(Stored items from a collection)
_ _ _ _ _ _ _

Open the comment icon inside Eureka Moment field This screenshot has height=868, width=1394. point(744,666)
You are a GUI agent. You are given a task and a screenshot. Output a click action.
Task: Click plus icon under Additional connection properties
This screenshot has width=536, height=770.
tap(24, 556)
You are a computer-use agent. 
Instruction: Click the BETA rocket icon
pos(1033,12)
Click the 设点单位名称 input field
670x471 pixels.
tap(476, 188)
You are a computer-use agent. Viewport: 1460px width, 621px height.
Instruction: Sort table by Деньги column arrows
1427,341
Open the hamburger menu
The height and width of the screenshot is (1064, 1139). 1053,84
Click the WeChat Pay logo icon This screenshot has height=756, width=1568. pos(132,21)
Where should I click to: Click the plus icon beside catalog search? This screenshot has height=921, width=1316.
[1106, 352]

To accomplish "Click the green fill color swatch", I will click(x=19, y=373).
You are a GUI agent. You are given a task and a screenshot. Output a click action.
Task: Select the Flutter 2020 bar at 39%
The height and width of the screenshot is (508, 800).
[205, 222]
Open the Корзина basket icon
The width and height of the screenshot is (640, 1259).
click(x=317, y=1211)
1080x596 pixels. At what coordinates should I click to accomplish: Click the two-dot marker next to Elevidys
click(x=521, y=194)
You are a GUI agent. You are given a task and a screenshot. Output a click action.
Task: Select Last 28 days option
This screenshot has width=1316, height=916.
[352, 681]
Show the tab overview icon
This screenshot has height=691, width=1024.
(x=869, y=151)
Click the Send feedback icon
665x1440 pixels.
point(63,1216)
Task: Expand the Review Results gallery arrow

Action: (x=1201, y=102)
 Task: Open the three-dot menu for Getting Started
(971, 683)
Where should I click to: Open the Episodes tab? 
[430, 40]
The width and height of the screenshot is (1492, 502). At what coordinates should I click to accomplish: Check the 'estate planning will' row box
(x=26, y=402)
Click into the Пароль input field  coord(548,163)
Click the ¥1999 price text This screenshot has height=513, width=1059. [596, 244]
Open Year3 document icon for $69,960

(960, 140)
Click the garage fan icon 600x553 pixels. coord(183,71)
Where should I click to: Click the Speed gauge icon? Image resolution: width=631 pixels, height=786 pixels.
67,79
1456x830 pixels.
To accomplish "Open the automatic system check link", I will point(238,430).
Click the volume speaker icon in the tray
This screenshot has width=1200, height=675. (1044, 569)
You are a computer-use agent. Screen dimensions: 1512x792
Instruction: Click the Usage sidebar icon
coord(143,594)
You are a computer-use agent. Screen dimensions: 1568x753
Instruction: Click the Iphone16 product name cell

_ _ _ _ _ _ _

EXERCISE BRIEF — Count the lines in the records above that contain the word "Where". Reply with the number only.

WRITTEN REPLY — 3